The presentation, a joint research project prepared by Mintel International and SPINS, encompassed three years of sales data (2006-2008) for 47 specialty food segments, pulled from the SPINS and Nielsen database of mainstream and natural food stores. To reach the grand total of sales, Mintel added estimated sales of products that were not collected by scanner data, including PLU sales through all channels.
Ron Tanner, NASFT’s VP of communications, education, government & industry relations, led the Webinar along with Mintel senior research analyst Marcia Mogelonsky. They believe that the poor economy may actually be having a positive effect on the specialty food business, as more consumers look to cut back on restaurant dining and “trade up” on the kinds of specialty, natural and organic items they buy for home.

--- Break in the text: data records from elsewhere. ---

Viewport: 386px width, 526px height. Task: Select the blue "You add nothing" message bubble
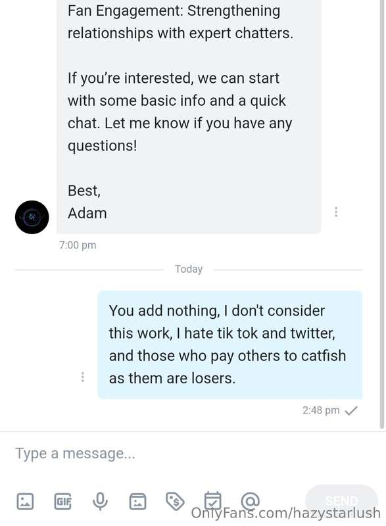coord(229,345)

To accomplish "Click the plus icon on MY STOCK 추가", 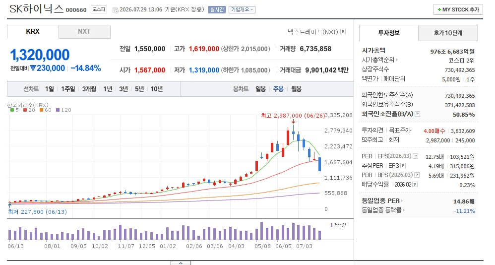I will 439,10.
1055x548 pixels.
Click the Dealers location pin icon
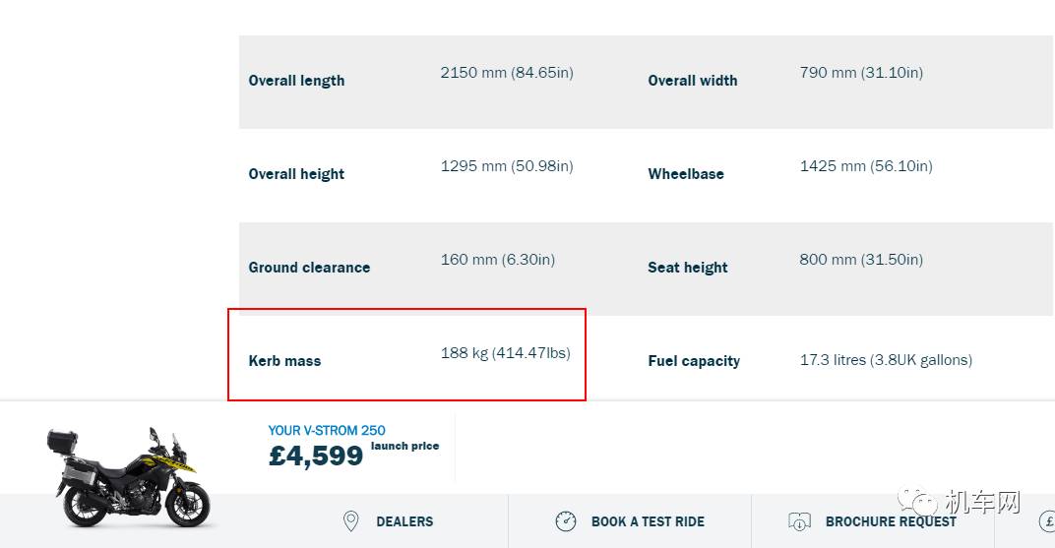pos(350,521)
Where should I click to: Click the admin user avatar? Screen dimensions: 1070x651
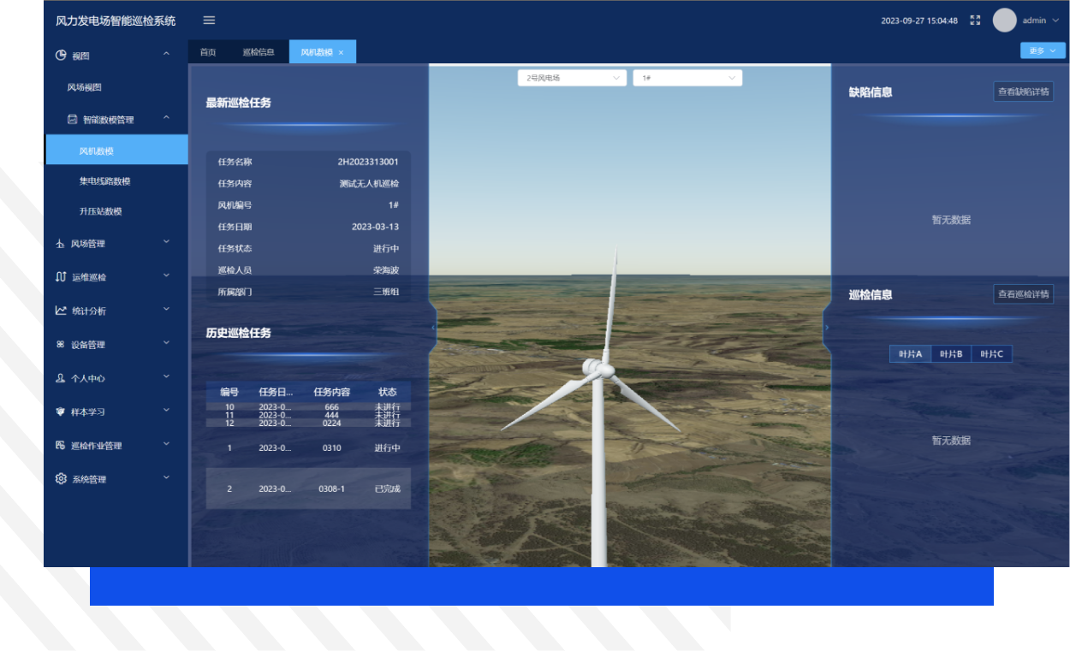tap(1004, 21)
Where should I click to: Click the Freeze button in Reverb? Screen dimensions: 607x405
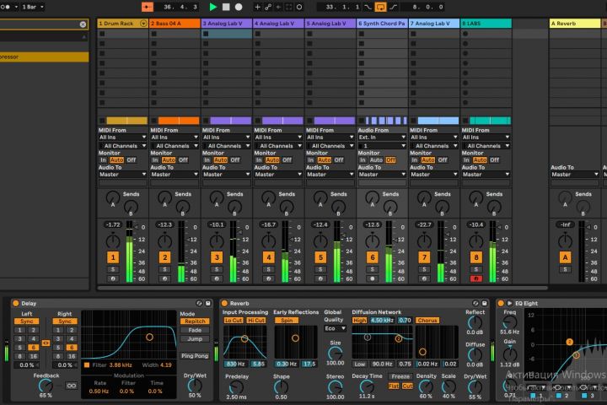[x=400, y=376]
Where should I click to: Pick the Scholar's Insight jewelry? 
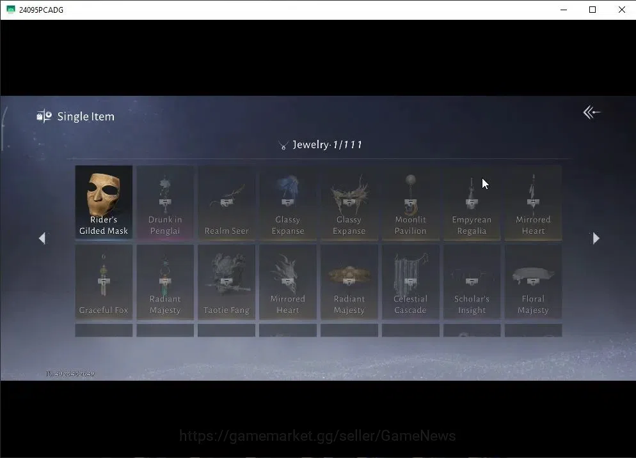(x=472, y=281)
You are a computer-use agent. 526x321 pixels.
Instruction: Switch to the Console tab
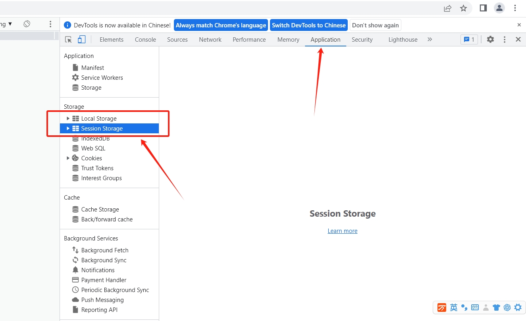pyautogui.click(x=145, y=40)
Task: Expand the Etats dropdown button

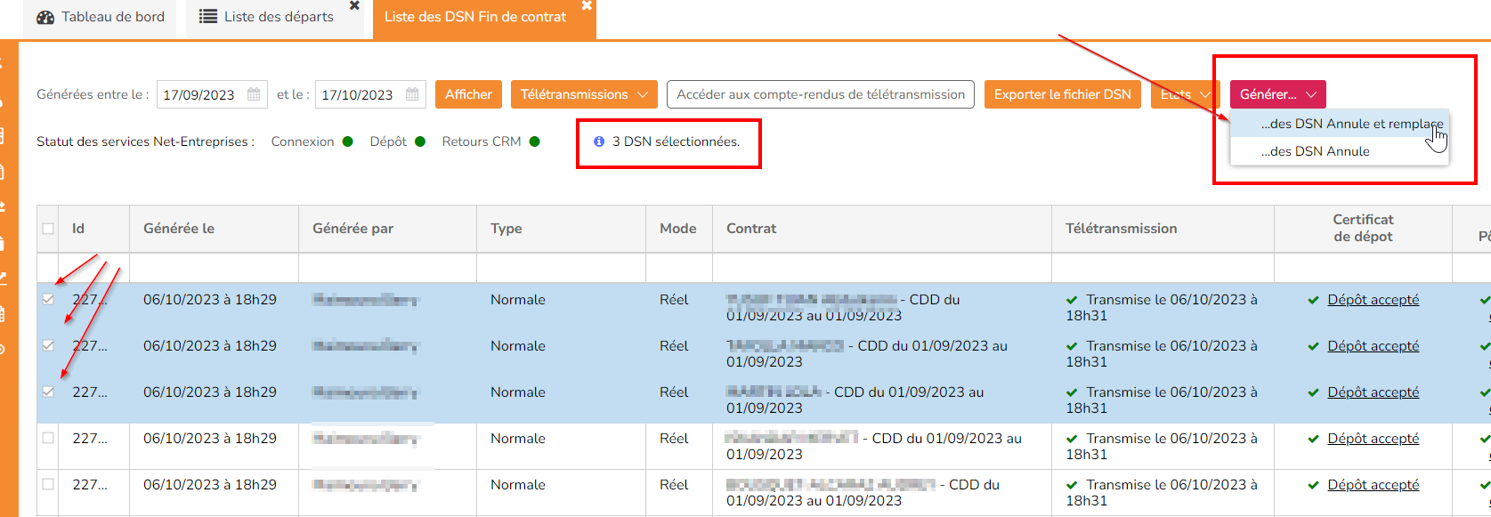Action: point(1187,94)
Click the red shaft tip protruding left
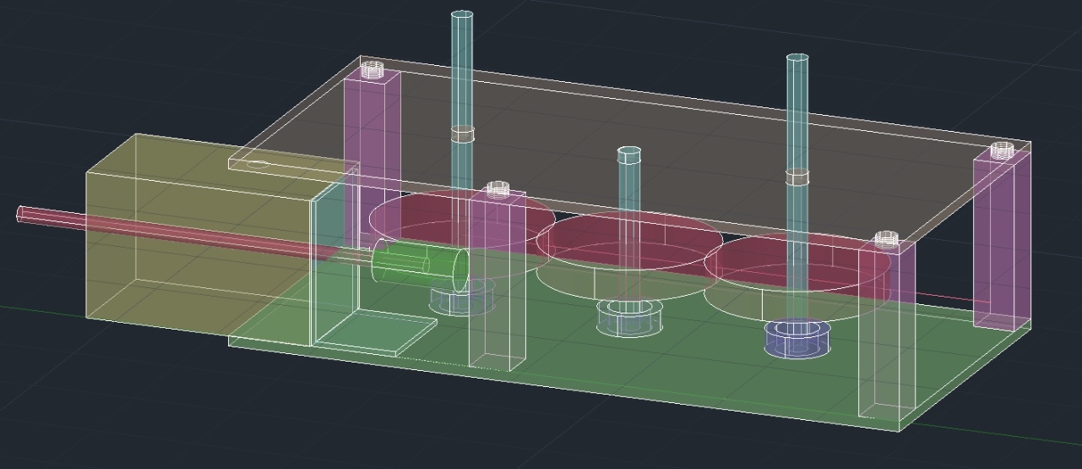 click(x=22, y=215)
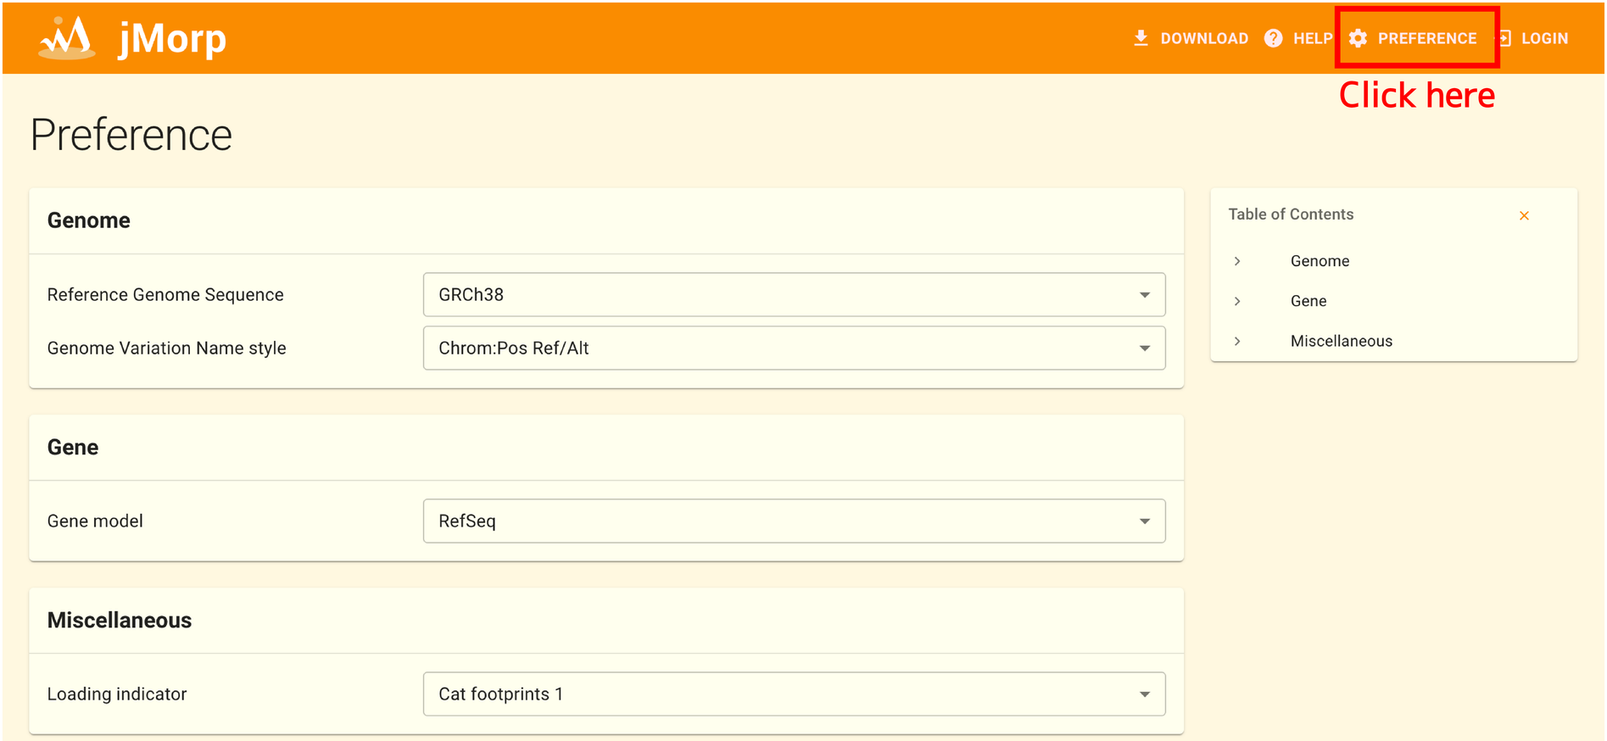Click the help question mark icon
Screen dimensions: 1607x741
[x=1273, y=38]
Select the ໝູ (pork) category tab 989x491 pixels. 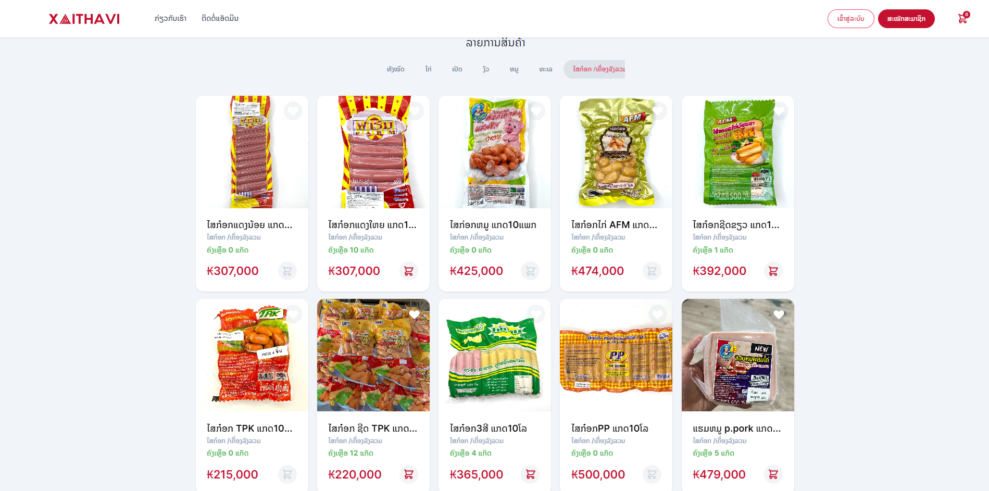(x=514, y=69)
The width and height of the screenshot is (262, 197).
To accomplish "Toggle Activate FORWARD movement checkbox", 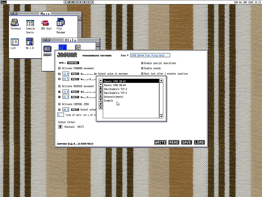I will (60, 68).
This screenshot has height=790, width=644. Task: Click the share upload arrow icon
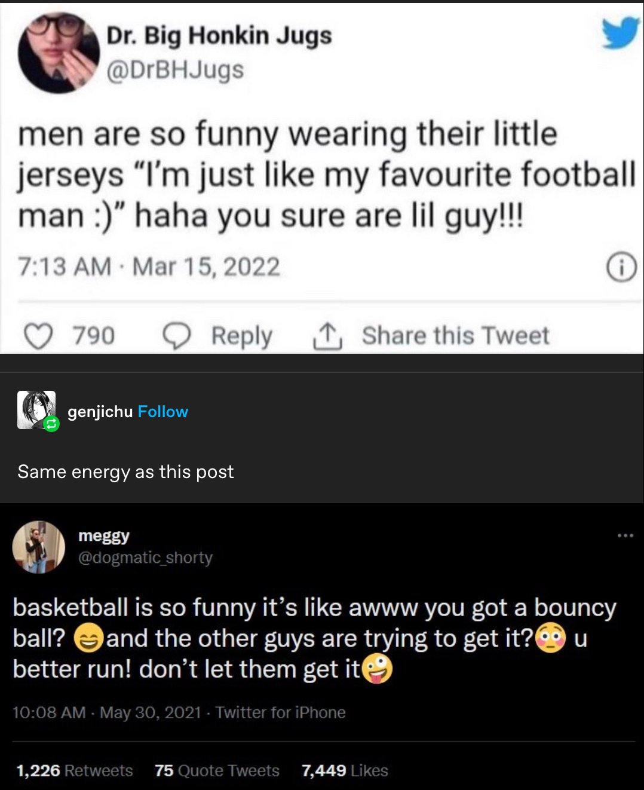327,336
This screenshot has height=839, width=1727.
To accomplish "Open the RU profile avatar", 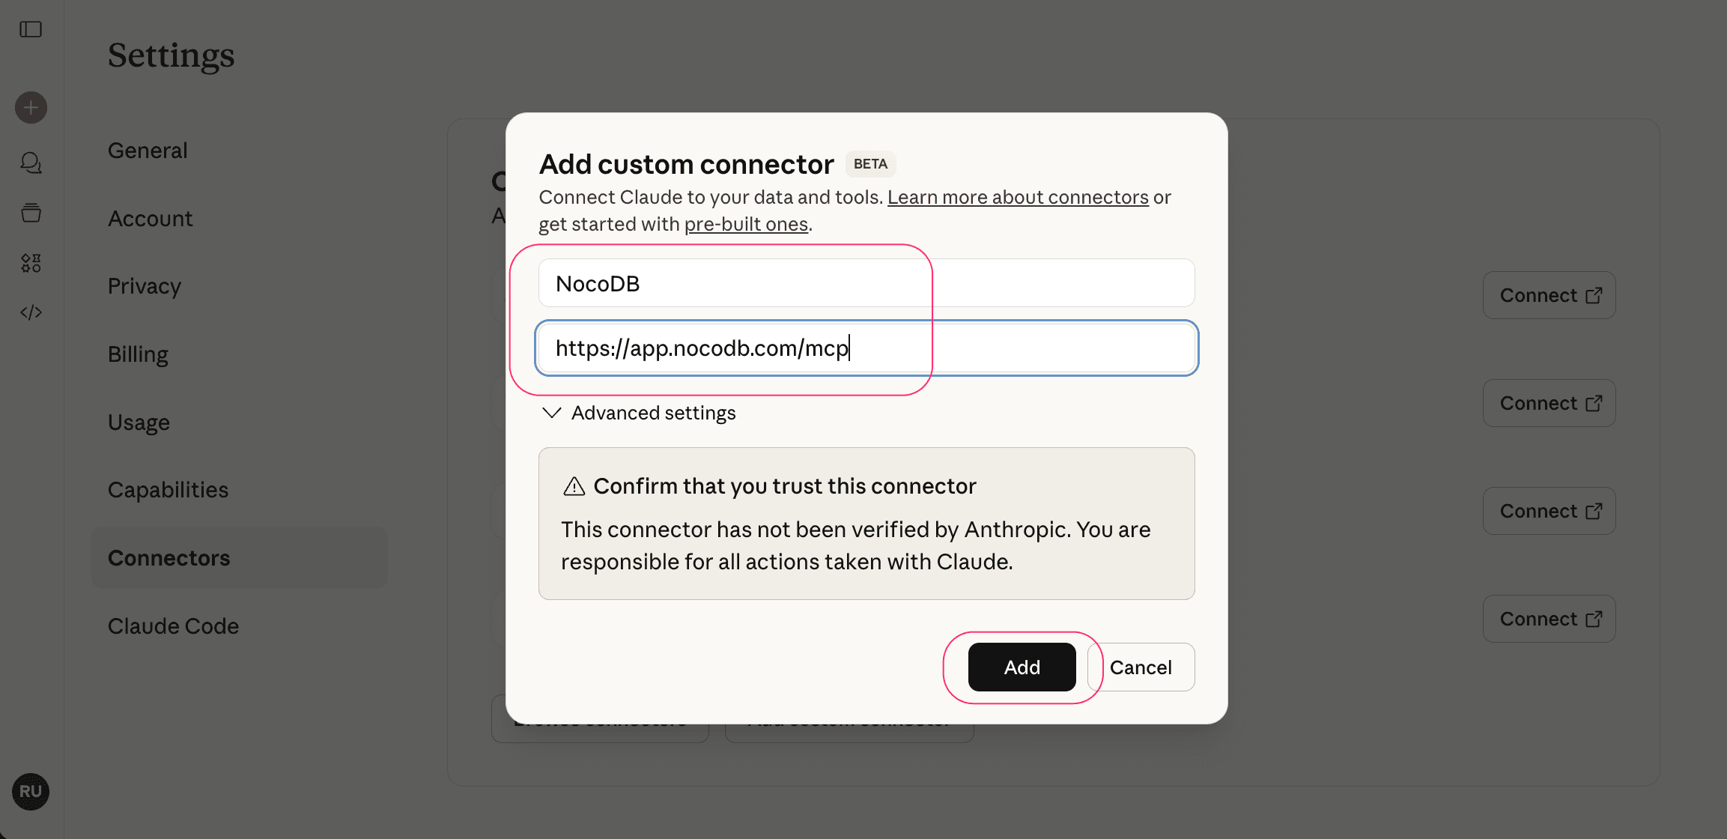I will click(30, 792).
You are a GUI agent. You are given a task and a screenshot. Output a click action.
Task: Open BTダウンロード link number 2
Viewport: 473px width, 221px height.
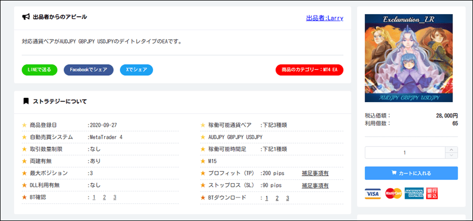277,198
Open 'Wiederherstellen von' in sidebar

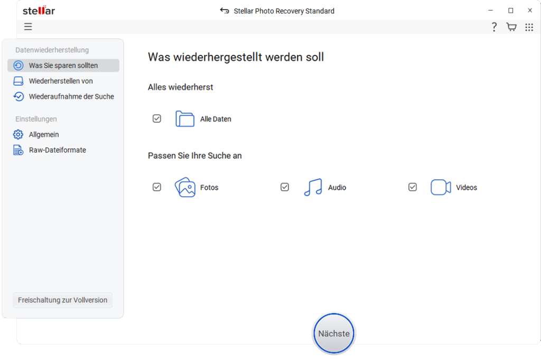point(61,81)
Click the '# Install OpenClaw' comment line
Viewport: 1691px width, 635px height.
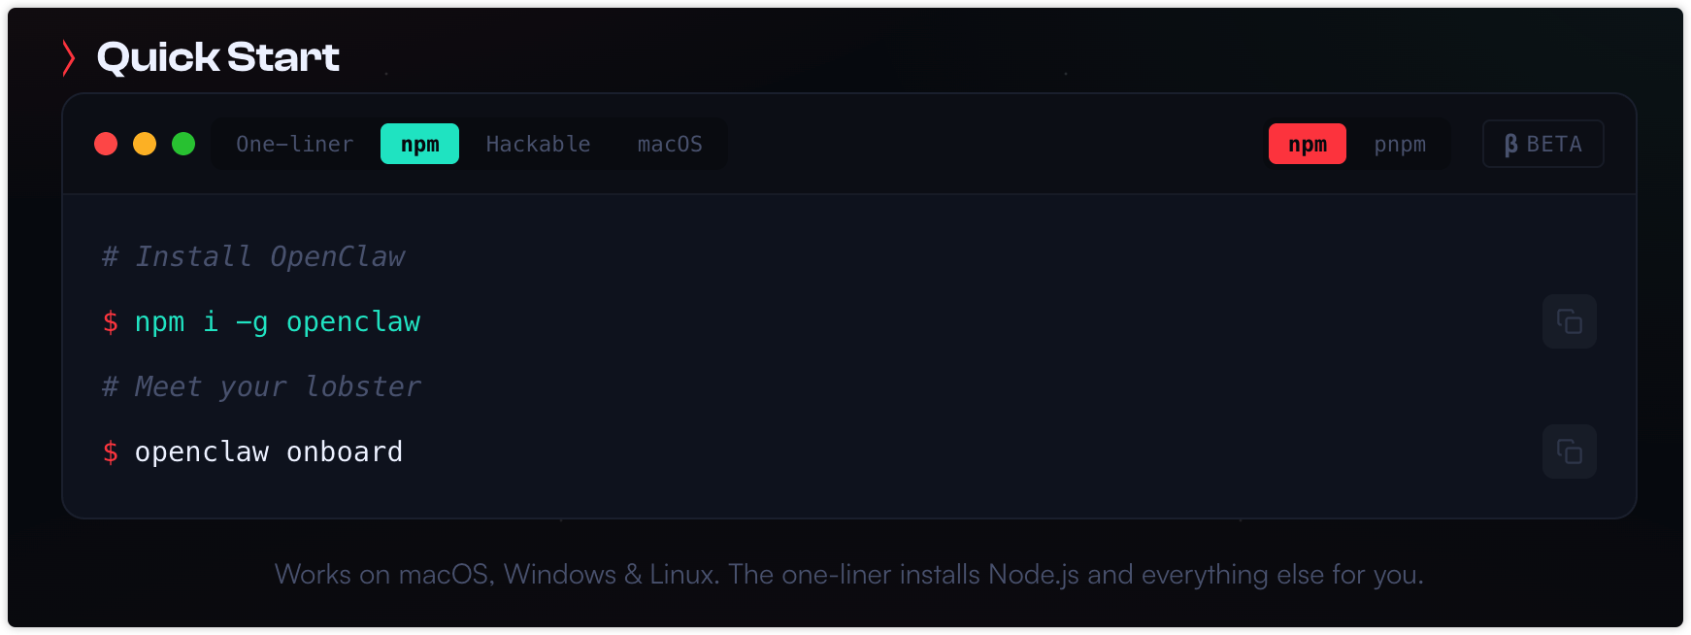tap(253, 256)
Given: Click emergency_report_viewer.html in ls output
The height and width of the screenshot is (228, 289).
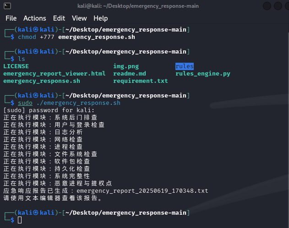Looking at the screenshot, I should coord(55,74).
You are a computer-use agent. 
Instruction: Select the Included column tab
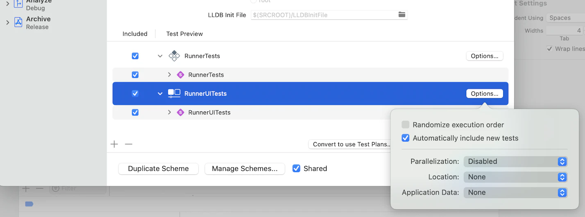tap(135, 34)
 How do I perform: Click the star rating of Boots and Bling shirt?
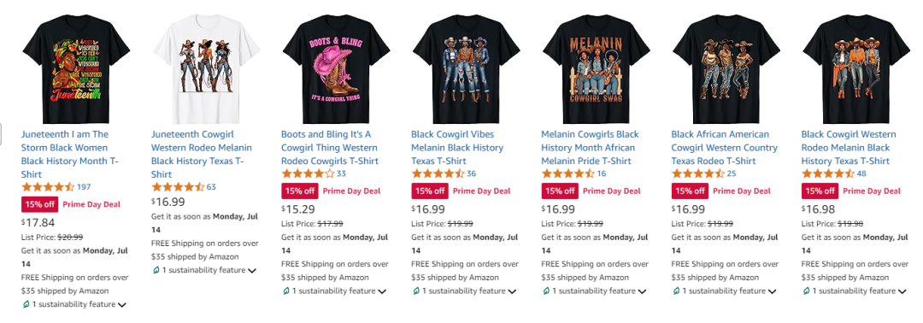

They reported that the specialty food industry recorded strong sales in 2008, but that recessionary blues in the fourth quarter led to a leveling of sales. Working with Mintel International and SPINS, the NASFT and Specialty Food Magazine have tracked sales of specialty food through supermarkets, natural food stores and specialty food retailers.
Some of the highlights from their presentation are as follows: the total specialty food industry recorded $60 billion in sales in 2008. Specialty food accounts for 15.9 percent of all retail food sales. Fifty-eight percent of specialty food manufacturers report that sales decreased in 2008 due to the economy, while 15 percent say that 2008 sales were up 10 percent or more.
The category of “cheese and cheese alternatives,” with sales of $3.4 billion, is the largest specialty food category. In terms of categories on the move, it’s baby food, yogurt and kefir, and refrigerated juices and functional beverages that are charging ahead. All three grew more than 50 percent in sales between 2006 and 2008.